### [Problem to solve]
Please rewrite the rows below as a numbered list, leaving out any blank lines.

### [Entries shown]
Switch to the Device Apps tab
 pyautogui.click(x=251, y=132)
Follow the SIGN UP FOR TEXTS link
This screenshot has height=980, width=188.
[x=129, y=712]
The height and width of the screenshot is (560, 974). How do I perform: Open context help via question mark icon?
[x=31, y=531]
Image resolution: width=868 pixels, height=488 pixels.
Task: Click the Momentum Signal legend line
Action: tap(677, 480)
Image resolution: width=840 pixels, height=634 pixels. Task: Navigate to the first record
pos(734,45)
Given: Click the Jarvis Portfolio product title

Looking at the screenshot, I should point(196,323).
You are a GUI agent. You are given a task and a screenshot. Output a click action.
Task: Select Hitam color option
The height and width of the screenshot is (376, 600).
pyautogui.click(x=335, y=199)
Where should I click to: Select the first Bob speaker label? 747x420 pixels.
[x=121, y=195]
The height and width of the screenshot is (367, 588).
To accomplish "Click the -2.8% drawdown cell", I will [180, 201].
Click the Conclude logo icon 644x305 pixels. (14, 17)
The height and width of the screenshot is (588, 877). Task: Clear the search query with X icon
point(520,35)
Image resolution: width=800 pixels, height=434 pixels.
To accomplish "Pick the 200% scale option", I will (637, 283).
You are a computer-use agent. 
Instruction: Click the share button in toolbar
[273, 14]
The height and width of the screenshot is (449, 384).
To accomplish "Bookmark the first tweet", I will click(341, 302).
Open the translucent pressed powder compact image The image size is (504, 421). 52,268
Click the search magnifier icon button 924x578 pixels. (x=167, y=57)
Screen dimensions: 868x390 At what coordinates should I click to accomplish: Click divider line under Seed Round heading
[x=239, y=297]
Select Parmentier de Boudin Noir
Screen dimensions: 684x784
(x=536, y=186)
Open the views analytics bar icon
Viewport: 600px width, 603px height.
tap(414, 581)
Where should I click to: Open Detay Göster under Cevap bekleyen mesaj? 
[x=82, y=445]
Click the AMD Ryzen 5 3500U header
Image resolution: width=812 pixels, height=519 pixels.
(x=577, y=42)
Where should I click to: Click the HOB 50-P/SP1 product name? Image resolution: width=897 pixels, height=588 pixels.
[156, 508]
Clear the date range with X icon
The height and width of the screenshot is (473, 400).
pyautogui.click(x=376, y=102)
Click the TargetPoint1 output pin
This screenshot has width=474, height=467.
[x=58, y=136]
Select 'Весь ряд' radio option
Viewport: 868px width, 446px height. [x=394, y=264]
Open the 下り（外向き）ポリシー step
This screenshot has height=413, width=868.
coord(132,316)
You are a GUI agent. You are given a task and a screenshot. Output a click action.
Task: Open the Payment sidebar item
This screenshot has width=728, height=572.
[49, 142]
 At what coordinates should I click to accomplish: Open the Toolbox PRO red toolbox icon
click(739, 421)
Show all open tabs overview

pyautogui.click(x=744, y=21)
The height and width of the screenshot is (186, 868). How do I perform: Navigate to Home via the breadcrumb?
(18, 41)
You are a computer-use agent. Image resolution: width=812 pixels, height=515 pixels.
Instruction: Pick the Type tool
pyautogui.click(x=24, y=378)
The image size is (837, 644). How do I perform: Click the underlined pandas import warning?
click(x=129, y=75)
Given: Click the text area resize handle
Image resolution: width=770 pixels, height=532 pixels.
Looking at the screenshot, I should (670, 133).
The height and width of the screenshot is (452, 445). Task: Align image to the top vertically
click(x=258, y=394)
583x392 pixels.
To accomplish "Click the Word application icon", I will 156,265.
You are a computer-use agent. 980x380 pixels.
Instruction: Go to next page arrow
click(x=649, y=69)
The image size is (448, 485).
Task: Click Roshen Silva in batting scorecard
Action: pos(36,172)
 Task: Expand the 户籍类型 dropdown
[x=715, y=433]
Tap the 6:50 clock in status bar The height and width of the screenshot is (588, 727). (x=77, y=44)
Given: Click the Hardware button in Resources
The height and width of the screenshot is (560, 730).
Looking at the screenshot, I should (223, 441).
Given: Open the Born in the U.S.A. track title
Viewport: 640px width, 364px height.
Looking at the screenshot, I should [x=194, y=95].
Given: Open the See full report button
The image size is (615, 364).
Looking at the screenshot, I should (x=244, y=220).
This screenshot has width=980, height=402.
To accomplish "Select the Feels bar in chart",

### [Correct answer]
1. Switch to the Device Apps tab
2.  pyautogui.click(x=251, y=132)
3. Follow the SIGN UP FOR TEXTS link
4. This screenshot has height=980, width=188.
5. [x=129, y=712]
6. The height and width of the screenshot is (560, 974). How do I perform: Open context help via question mark icon?
7. [x=31, y=531]
8. Image resolution: width=868 pixels, height=488 pixels.
9. Task: Click the Momentum Signal legend line
10. Action: tap(677, 480)
11. Image resolution: width=840 pixels, height=634 pixels. Task: Navigate to the first record
12. pos(734,45)
13. Given: Click the Jarvis Portfolio product title
14. Looking at the screenshot, I should point(196,323).
15. You are a GUI agent. You are given a task and a screenshot. Output a click action.
16. Task: Select Hitam color option
17. The height and width of the screenshot is (376, 600).
18. pyautogui.click(x=335, y=199)
19. Where should I click to: Select the first Bob speaker label? 747x420 pixels.
20. [x=121, y=195]
21. The height and width of the screenshot is (367, 588).
22. To accomplish "Click the -2.8% drawdown cell", I will [180, 201].
23. Click the Conclude logo icon 644x305 pixels. (14, 17)
24. The height and width of the screenshot is (588, 877). Task: Clear the search query with X icon
25. point(520,35)
26. Image resolution: width=800 pixels, height=434 pixels.
27. To accomplish "Pick the 200% scale option", I will (637, 283).
28. You are a computer-use agent. 
29. Instruction: Click the share button in toolbar
30. [273, 14]
31. The height and width of the screenshot is (449, 384).
32. To accomplish "Bookmark the first tweet", I will click(341, 302).
33. Open the translucent pressed powder compact image The image size is (504, 421). 52,268
34. Click the search magnifier icon button 924x578 pixels. (x=167, y=57)
35. Screen dimensions: 868x390 At what coordinates should I click to accomplish: Click divider line under Seed Round heading
36. [x=239, y=297]
37. Select Parmentier de Boudin Noir
38. Screen dimensions: 684x784
39. (x=536, y=186)
40. Open the views analytics bar icon
41. Viewport: 600px width, 603px height.
42. tap(414, 581)
43. Where should I click to: Open Detay Göster under Cevap bekleyen mesaj? 
44. [x=82, y=445]
45. Click the AMD Ryzen 5 3500U header
46. Image resolution: width=812 pixels, height=519 pixels.
47. (x=577, y=42)
48. Where should I click to: Click the HOB 50-P/SP1 product name? Image resolution: width=897 pixels, height=588 pixels.
49. [156, 508]
50. Clear the date range with X icon
51. The height and width of the screenshot is (473, 400).
52. pyautogui.click(x=376, y=102)
53. Click the TargetPoint1 output pin
54. This screenshot has width=474, height=467.
55. [x=58, y=136]
56. Select 'Весь ряд' radio option
57. Viewport: 868px width, 446px height. [x=394, y=264]
58. Open the 下り（外向き）ポリシー step
59. This screenshot has height=413, width=868.
60. coord(132,316)
61. You are a GUI agent. You are given a task and a screenshot. Output a click action.
62. Task: Open the Payment sidebar item
63. This screenshot has width=728, height=572.
64. [49, 142]
65.  At what coordinates should I click to accomplish: Open the Toolbox PRO red toolbox icon
66. click(739, 421)
67. Show all open tabs overview
68. pyautogui.click(x=744, y=21)
69. The height and width of the screenshot is (186, 868). How do I perform: Navigate to Home via the breadcrumb?
70. (18, 41)
71. You are a computer-use agent. Image resolution: width=812 pixels, height=515 pixels.
72. Instruction: Pick the Type tool
73. pyautogui.click(x=24, y=378)
74. The image size is (837, 644). How do I perform: Click the underlined pandas import warning?
75. click(x=129, y=75)
76. Given: Click the text area resize handle
77. Image resolution: width=770 pixels, height=532 pixels.
78. Looking at the screenshot, I should (670, 133).
79. The height and width of the screenshot is (452, 445). Task: Align image to the top vertically
80. click(x=258, y=394)
81. 583x392 pixels.
82. To accomplish "Click the Word application icon", I will 156,265.
83. You are a computer-use agent. 980x380 pixels.
84. Instruction: Go to next page arrow
85. click(x=649, y=69)
86. The image size is (448, 485).
87. Task: Click Roshen Silva in batting scorecard
88. Action: pos(36,172)
89.  Task: Expand the 户籍类型 dropdown
90. [x=715, y=433]
91. Tap the 6:50 clock in status bar The height and width of the screenshot is (588, 727). (x=77, y=44)
92. Given: Click the Hardware button in Resources
93. The height and width of the screenshot is (560, 730).
94. Looking at the screenshot, I should (223, 441).
95. Given: Open the Born in the U.S.A. track title
96. Viewport: 640px width, 364px height.
97. Looking at the screenshot, I should [x=194, y=95].
98. Given: Open the See full report button
99. The image size is (615, 364).
100. Looking at the screenshot, I should (x=244, y=220).
101. This screenshot has width=980, height=402.
102. To accomplish "Select the Feels bar in chart",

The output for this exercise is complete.